Friday, August 1, 2014

Not so fast, New Hampshire!

In re LaPlante, 2014 VT 79

By Andrew Delaney

New Hampshire is often called Vermont’s sister state. I understand that sisters sometimes fight over gentlemen callers. Sometimes my analogies need a little work. I was going to crack wise about petitioner being caught in some kind of two-state love triangle, but that might not work here ‘cause they’re kind of working together against petitioner. Anywho . . . .

Mr. LaPlante allegedly failed to appear at some 2009 hearing related to restitution and a deferred sentence in New Hampshire. The details aren’t entirely clear, and I think that’s the problem in a nutshell. All this goes back to a 1998 conviction that by all appearances lay dormant for nearly ten years. But, when petitioner didn’t show for his 2009 hearing, the New Hampshire court issued a capias (vocabulary lesson for the day: a capias is “[a]ny of various types of writs that require an officer to take a named defendant into custody”) and set bail. 
 
Mr. LaPlante—and we’ll soon find out why he’s “petitioner” in this case—got arrested in Vermont in 2012. The State of Vermont tried to send him to New Hampshire with a civil fugitive-from-justice petition. The Bennington civil division politely declined as the warrant was facially invalid. Petitioner was arrested several months later, and Vermont again filed a fugitive-from-justice petition, but this time in Rutland County. A few months later, the New Hampshire Governor requested extradition and Vermont’s Governor issued a Governor’s warrant.

Rutland gave New Hampshire ten days to come get petitioner and held him without bail for that time. But petitioner filed a request for habeas corpus relief arguing that the Governor’s warrant was no good. After a hearing, the superior court granted the petition, finding that it failed to meet the essential elements for extradition.

The State appeals, arguing that the warrant was all good and the trial court was wrong.

The SCOV begins with a pretty heady constitutional principle: “The U.S. Constitution ‘places certain limits on the sovereign powers of the States, limits that are an essential part of the Framers’ conception of national identity and Union.’” There’s an Extradition Clause in the U.S. Constitution. Thus, it’s generally a formality—mandatory and summary with no discretion to the courts when the requirements are met.

All the courts get to do, really, is look at the papers to make sure they’re in order. If the right boxes are checked, it’s a done deal. Here in Vermont, there’s a statutory scheme based on the Uniform Criminal Extradition Act, which covers extraditions; there’s a statute that deals with Governor’s warrants particularly.

What’s required? Well, among other things an extradition request must be accompanied by “a copy of the indictment, or an information supported by affidavit, or an affidavit made before a magistrate.” In this situation, where there’s a claim that a person escaped from confinement or broke the terms of probation or parole, then the documentation has to establish: “(1) the person sought was convicted of a crime; (2) a period of probation or parole was imposed; (3) the person has broken the terms of his or her probation or parole; and (4) the sentence had not expired at the time of the alleged violation.”
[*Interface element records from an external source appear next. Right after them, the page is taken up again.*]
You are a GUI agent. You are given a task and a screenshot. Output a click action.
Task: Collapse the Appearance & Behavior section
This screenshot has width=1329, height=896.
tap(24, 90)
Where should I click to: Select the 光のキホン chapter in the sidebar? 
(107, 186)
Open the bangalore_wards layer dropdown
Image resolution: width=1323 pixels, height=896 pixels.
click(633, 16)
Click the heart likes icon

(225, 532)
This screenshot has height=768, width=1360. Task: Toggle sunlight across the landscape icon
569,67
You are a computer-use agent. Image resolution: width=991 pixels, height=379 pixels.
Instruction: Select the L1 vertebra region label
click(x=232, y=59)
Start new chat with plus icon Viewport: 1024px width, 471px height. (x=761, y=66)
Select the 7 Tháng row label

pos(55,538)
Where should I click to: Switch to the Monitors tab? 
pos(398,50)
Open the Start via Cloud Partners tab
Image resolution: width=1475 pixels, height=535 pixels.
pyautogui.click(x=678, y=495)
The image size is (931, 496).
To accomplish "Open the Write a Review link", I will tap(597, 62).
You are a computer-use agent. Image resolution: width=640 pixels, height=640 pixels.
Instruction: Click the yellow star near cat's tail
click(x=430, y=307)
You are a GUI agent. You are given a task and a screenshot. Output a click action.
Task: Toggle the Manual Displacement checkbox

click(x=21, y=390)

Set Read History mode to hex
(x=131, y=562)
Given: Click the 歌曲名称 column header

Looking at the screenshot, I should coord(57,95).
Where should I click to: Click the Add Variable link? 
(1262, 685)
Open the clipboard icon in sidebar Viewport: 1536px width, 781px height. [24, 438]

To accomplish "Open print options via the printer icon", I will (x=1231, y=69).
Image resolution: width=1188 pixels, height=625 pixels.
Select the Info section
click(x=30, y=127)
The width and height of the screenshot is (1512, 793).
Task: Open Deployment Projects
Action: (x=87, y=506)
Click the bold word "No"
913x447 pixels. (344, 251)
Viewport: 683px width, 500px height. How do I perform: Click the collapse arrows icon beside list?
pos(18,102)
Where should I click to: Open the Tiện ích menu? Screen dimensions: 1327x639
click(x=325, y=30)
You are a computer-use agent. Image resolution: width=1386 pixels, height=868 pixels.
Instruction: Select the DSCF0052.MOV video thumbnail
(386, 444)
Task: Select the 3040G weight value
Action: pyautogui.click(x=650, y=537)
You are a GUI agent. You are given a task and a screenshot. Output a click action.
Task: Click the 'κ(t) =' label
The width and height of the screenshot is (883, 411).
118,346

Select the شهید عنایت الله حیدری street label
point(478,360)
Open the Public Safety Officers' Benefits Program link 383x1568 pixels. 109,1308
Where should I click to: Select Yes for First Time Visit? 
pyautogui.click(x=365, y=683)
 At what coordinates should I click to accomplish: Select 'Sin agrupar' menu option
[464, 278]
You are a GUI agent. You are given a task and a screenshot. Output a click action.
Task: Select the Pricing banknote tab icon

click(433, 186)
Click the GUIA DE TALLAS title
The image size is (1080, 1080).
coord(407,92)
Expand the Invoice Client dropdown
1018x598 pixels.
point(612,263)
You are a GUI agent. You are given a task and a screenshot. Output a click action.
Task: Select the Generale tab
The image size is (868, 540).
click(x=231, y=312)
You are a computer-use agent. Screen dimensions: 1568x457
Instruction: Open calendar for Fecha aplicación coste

Here, the SCOV concludes, “On their face, the documents contained in the Governor’s warrant establish only the first of these requirements.” Though the documentation establishes that petitioner was convicted back in ’98, the sentence and its terms aren’t clear at all, and the SCOV isn’t about to play the Sherlock Holmes of the appellate world. The State makes some arguments, but none get very far. There’s a ten-year unexplained gap between the conviction and the alleged violation.

The SCOV goes on to note that there’s no evidence that the sentence (circa 2008) hadn’t expired. Even assuming the various sentences mentioned in the return—six, four, and three months—were all consecutive, they would’ve all expired in August 2009, thirteen months after the sentence was “imposed.” Now, even though I went to law school, not math school, that checks out with me. The SCOV mentions that when all that’s established is an expired sentence, that doesn’t cut the mustard.

Finally, the SCOV notes that the act complained of—not showing up for a hearing on a deferred sentence—without more, may not even be extraditable.

All this, the SCOV reasons, is enough for “this Court to conclude that, on the whole, the documentation included in the Governor’s warrant is altogether too vague and inconclusive where the statute demands clarity.”

The documentation on its face simply doesn’t meet the minimum requirements. The SCOV reasons that this isn’t a case where the documentation is in a different form but functionally equivalent; this is a case “where the documents leave open what must, by law, be established.” Thus the SCOV affirms the trial court. 

The SCOV is clear that its decision is based solely on the adequacy of the documentation—a gentle warning, perhaps, to defense practitioners dealing with extradition claims.  Don't get your hopes up, kids.

But as it shakes out, this is a situation where the government has to actually have its papers in order.